**DATA:**
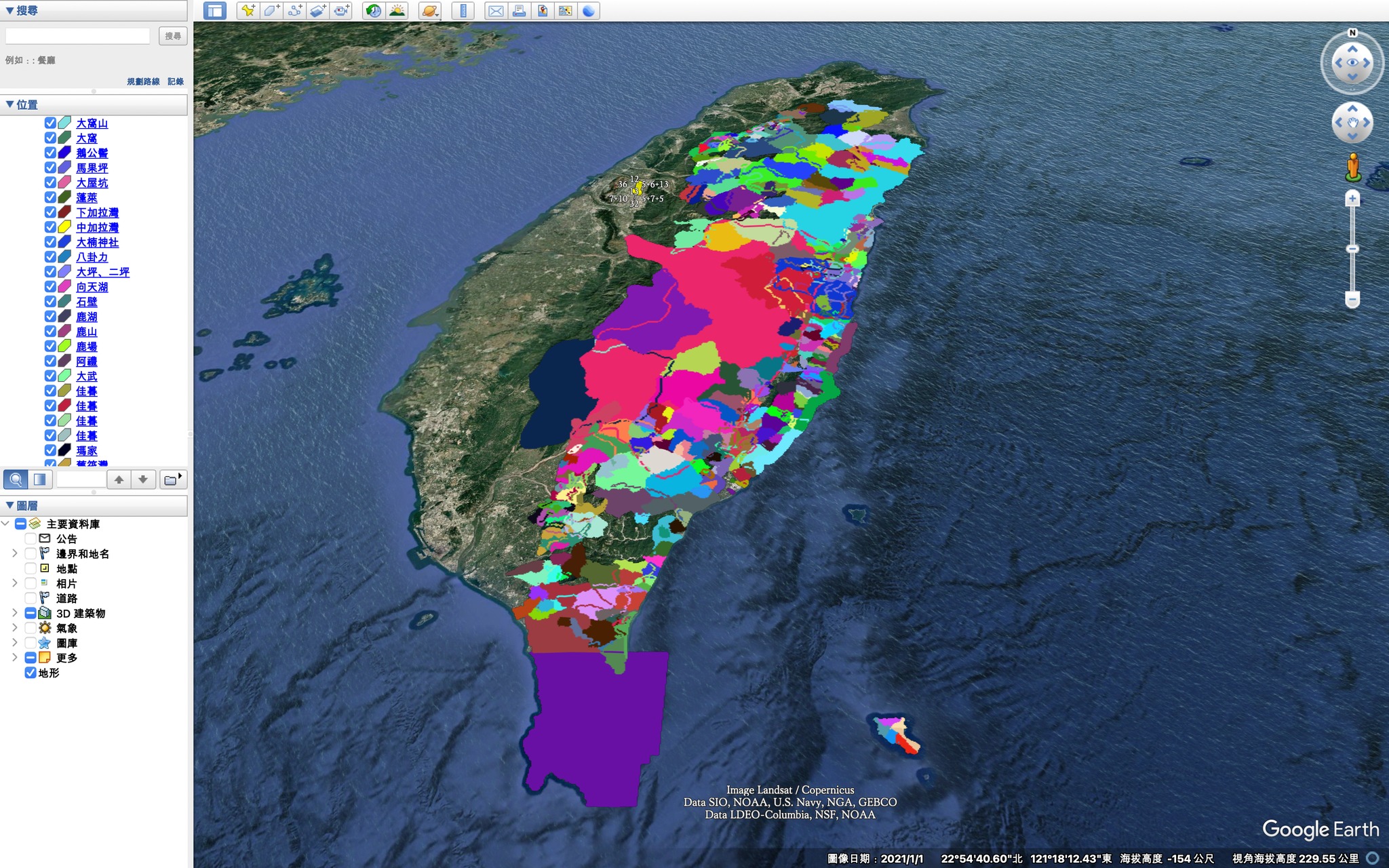Click the print toolbar icon
This screenshot has height=868, width=1389.
coord(520,11)
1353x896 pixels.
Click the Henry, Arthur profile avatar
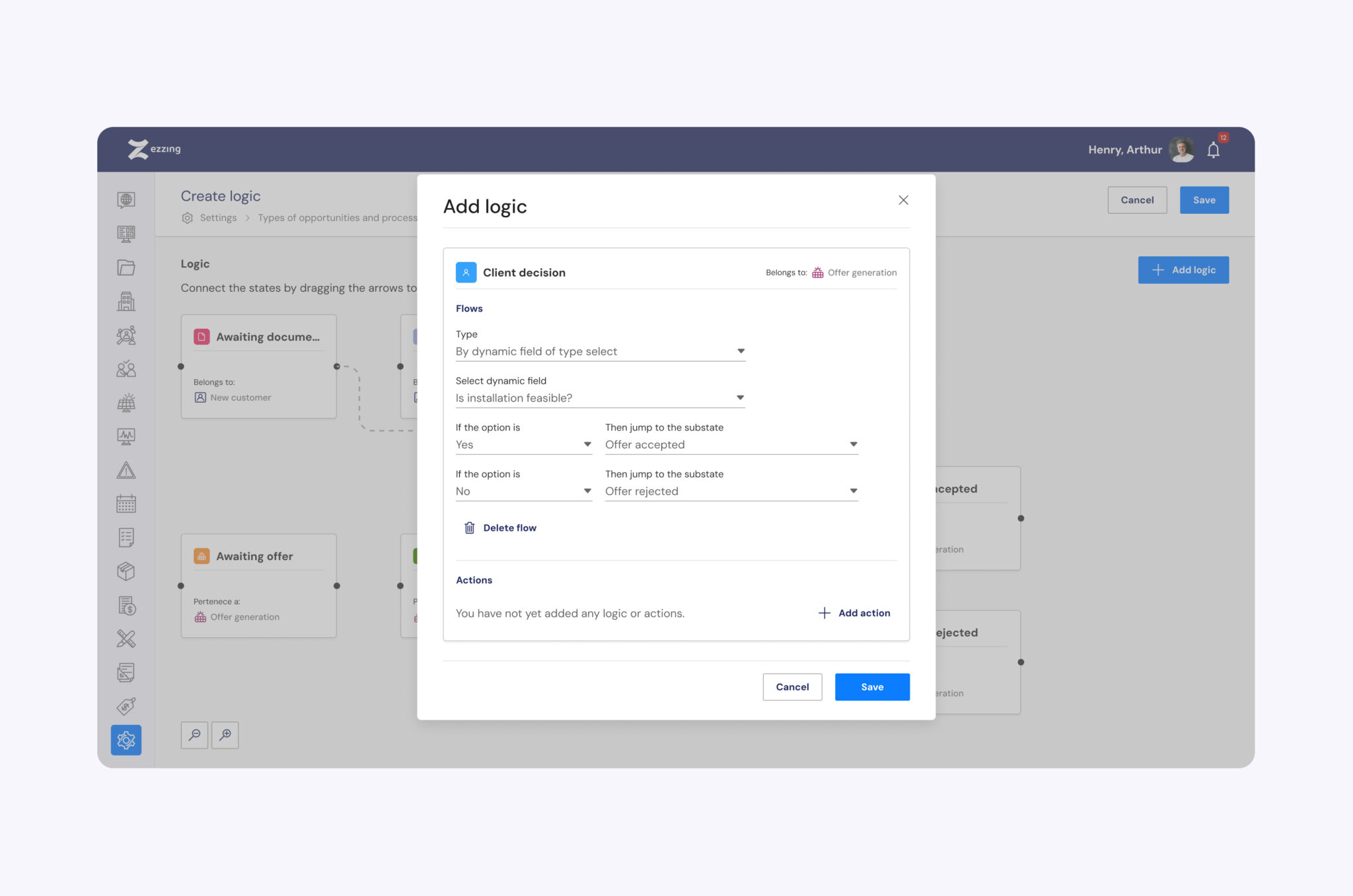tap(1181, 149)
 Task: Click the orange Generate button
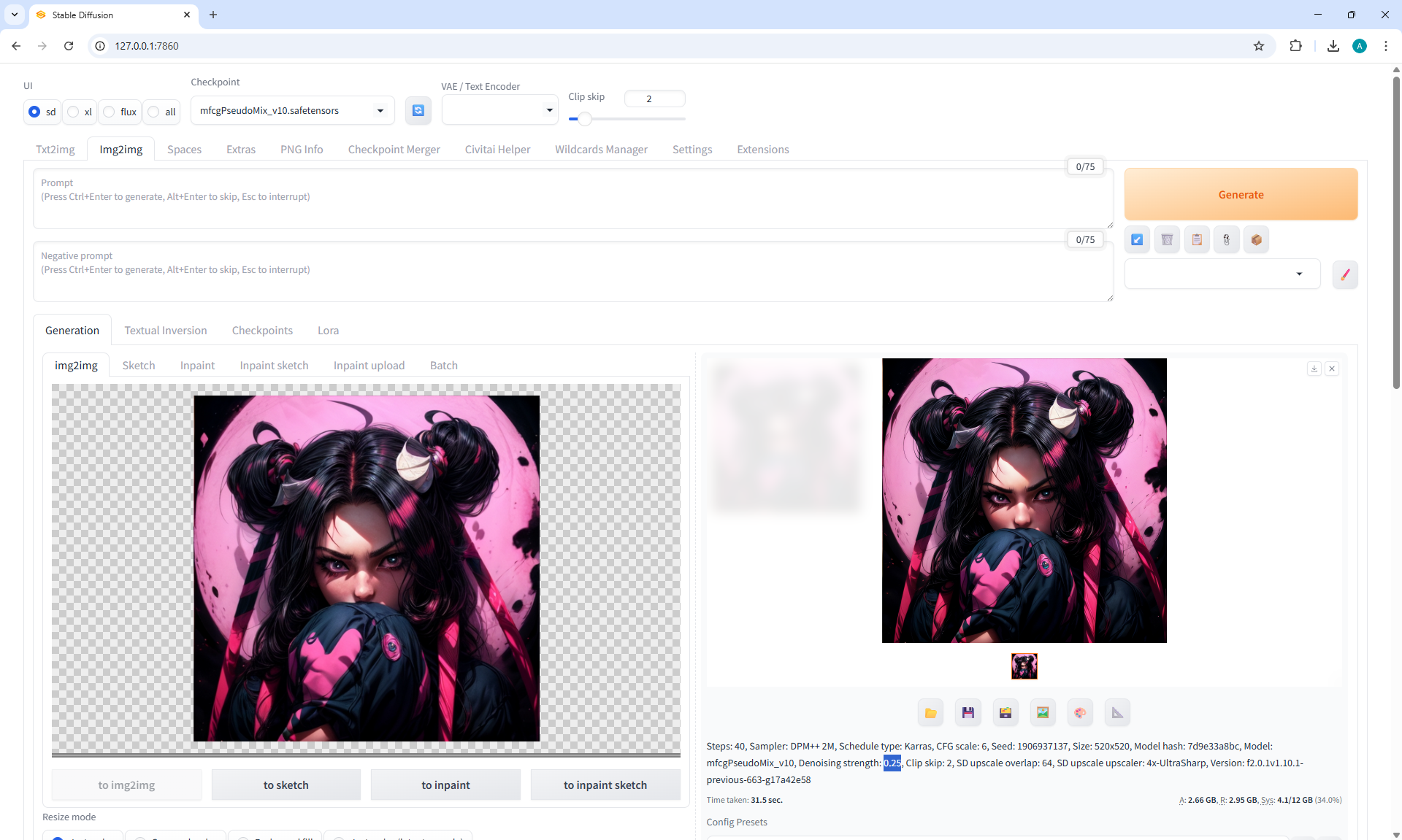click(x=1240, y=194)
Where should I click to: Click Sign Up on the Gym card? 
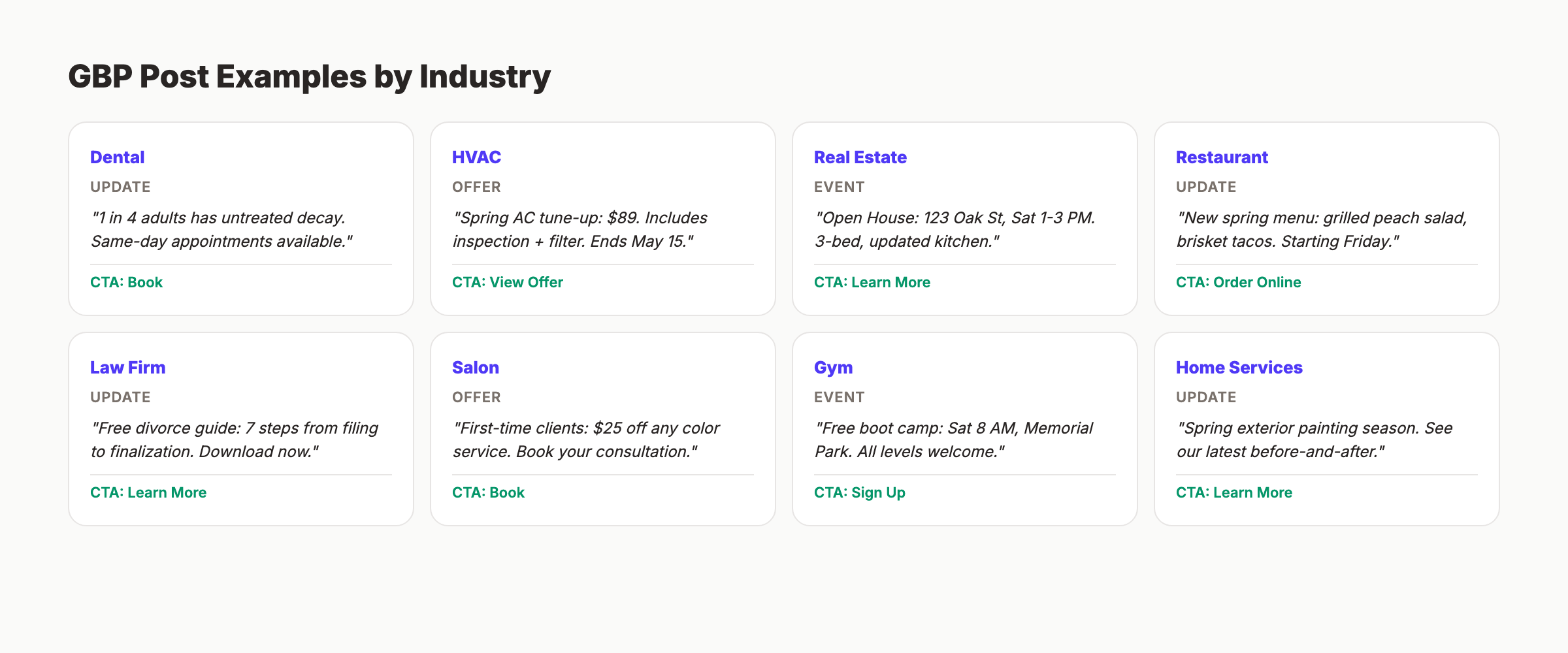[x=859, y=492]
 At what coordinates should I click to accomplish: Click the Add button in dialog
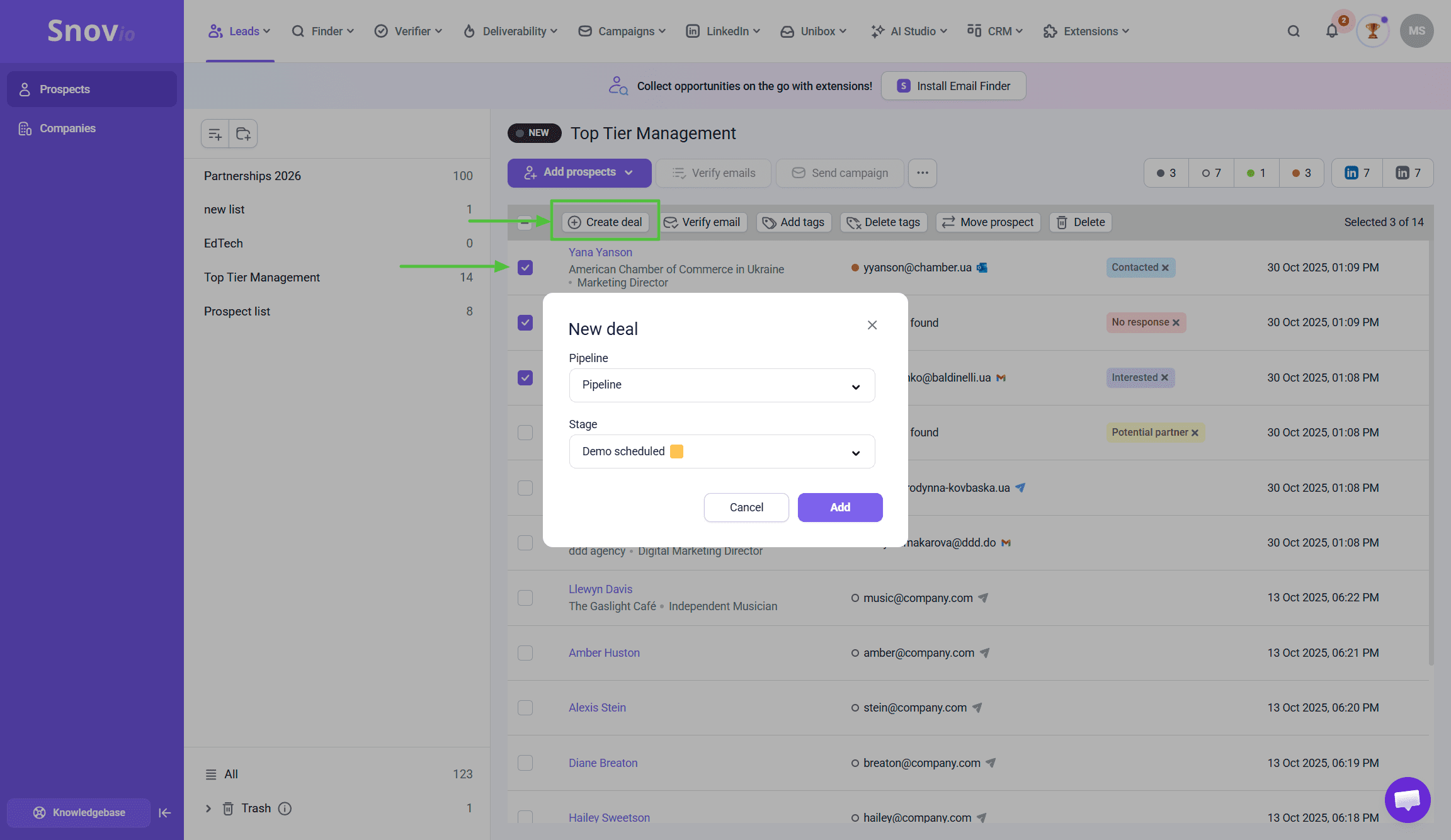[839, 508]
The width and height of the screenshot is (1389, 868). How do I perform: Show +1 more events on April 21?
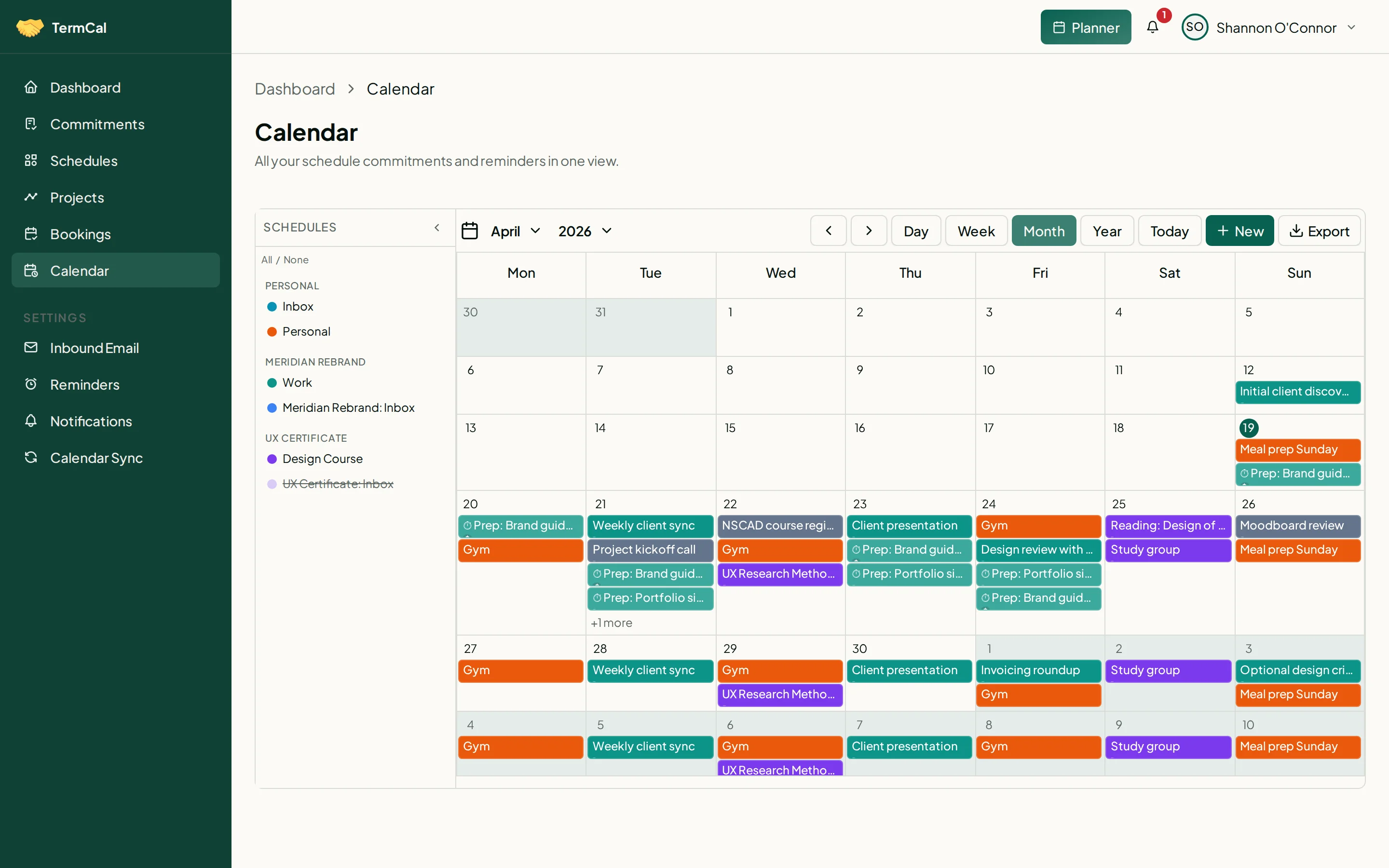tap(612, 622)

**ABOUT THIS TASK:**
Using the listing above, copy exactly the lines from the one that contains "Where should I" through its last line, both included, but not the pictures.

**THE ANSWER:**
Where should I click to: Click Sign Up on the Gym card? 
[x=859, y=492]
 At what coordinates should I click to accomplish: Click the Add button in dialog
[839, 508]
The width and height of the screenshot is (1389, 868). How do I perform: Show +1 more events on April 21?
tap(612, 622)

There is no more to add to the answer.